Practical Applications
Immediate Applications
Below are concrete, deployable use cases that leverage the paper’s findings and RA3 method to deliver value now.
- Software (Code Assistants): RA3 mid-training for code LLMs to improve pass@k and accelerate RLVR
- What: Insert “think/act” latents (e.g., newline vs. comment line) during mid-training to learn skill-like abstractions (e.g., BFS, dummy-head patterns), then fine-tune and optionally run RLVR with unit-test verifiers.
- Why: The paper shows consistent gains over next-token prediction (NTP): +4 avg points vs. NTP and +8 over base; faster and higher RLVR asymptotes on HumanEval+, MBPP+, LiveCodeBench, Codeforces.
- Tools/workflows: BigCode evaluation harness, SGLang asynchronous rollouts, GRPO for RLVR, CI-driven verifiers (pytest), IDE plug-ins that toggle “visible rationale” or keep it as hidden comments.
- Assumptions/dependencies: Availability of expert code data and verifiable test suites; compute for EM iterations; legal/ethical code data use.
- Software (Agentic Web Automation): Learn reusable web “skills” as action abstractions
- What: Mid-train browser agents on demonstrations to discover temporally-extended actions (login, search, checkout) and reduce reasoning overhead while improving success rates.
- Why: Theoretical results favor compact action sets and shorter effective horizons, improving planning and RL convergence.
- Tools/workflows: Playwright/Selenium traces as expert demos; verifiers (DOM state checks, end-to-end success criteria); GRPO-based RLVR.
- Assumptions/dependencies: Well-instrumented demos and reliable task verifiers; sandboxing and safety policies.
- Customer Support (Industry Operations): Structured resolution flows with minimal reasoning
- What: Abstract actions like “clarify,” “retrieve policy,” “issue refund,” and “close ticket,” learned from support transcripts/logs.
- Why: Pruned action sets can reduce exploration and increase consistency; KL penalty limits unnecessary explanations.

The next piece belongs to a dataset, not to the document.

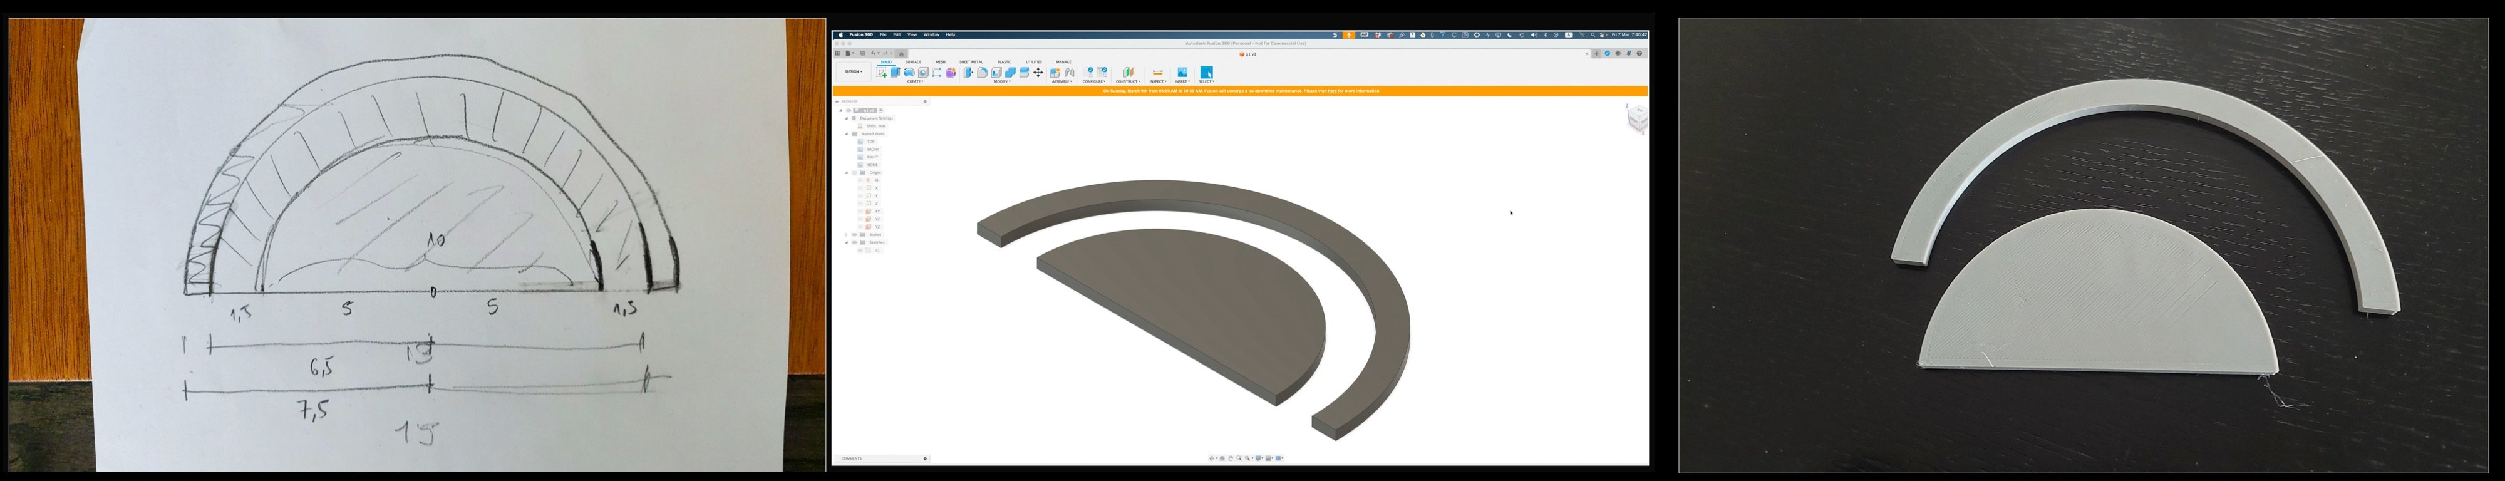Select the Offset Plane Construct icon
Viewport: 2505px width, 481px height.
click(1128, 72)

- Tools/workflows: CRM integration (Zendesk, Salesforce), outcome verifiers (first-contact resolution, QA audits).
- Assumptions/dependencies: Access to high-quality logs and accurate success labels; strong governance for customer data.
- Data/Analytics (ETL and SQL Generation): Template-and-emit abstractions for program synthesis
- What: Learn options like “design transformation” (think) followed by “emit SQL/Dataframe code” (act) using unit-test verifiers.

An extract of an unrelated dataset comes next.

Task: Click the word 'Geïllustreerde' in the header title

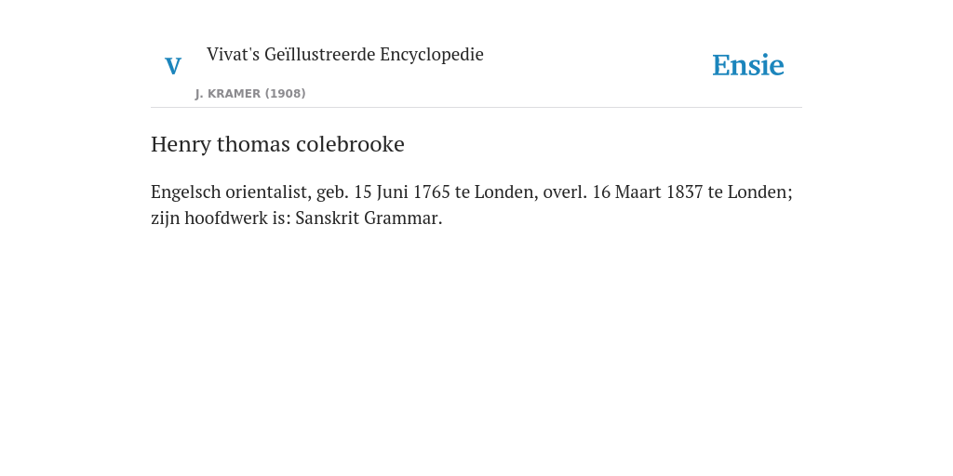Action: [320, 54]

- Why: Temporally consistent latents produce reusable plan-then-code patterns, improving reliability.
- Tools/workflows: dbt tests, Great Expectations verifiers; CI pipelines with automatic regression checks.
- Assumptions/dependencies: Test coverage; curated expert datasets.
- Education (Programming Tutors): Minimal, targeted hints before code
- What: RA3 discovers concise, reusable hint patterns followed by code emission; tutors can reveal or hide “think” comments.
- Why: Empirically reduces cross-entropy and improves task accuracy; aligns with pedagogical “explain then do” workflows.
- Tools/workflows: Sandboxed graders, hidden-unit tests for automated feedback; LMS integration.
- Assumptions/dependencies: Verifiable exercises; educational data sharing agreements.
- MLOps (Training Efficiency Controls): Reasoning budget via KL penalty
- What: Use the α/c penalty (or fixed cost) to cap rationales and control inference/training cost at mid-training scale.
- Why: The KL acts as a knob to trade off compute vs. reasoning performance; temporal consistency reduces rollout frequency.
- Tools/workflows: Training orchestrators (Kubernetes, Ray), cost monitoring, dynamic penalty schedules.
- Assumptions/dependencies: Ability to adjust training pipelines; telemetry to measure “reasoning frequency.”
- Academia (Methodology and Benchmarks): Evaluate mid-training through action-subspace quality and RL convergence
- What: Adopt the paper’s regret decomposition, pruning efficiency, and convergence metrics to study mid-training designs.
- Why: First formalization connecting mid-training to post-RL via action-set pruning and effective-horizon shortening.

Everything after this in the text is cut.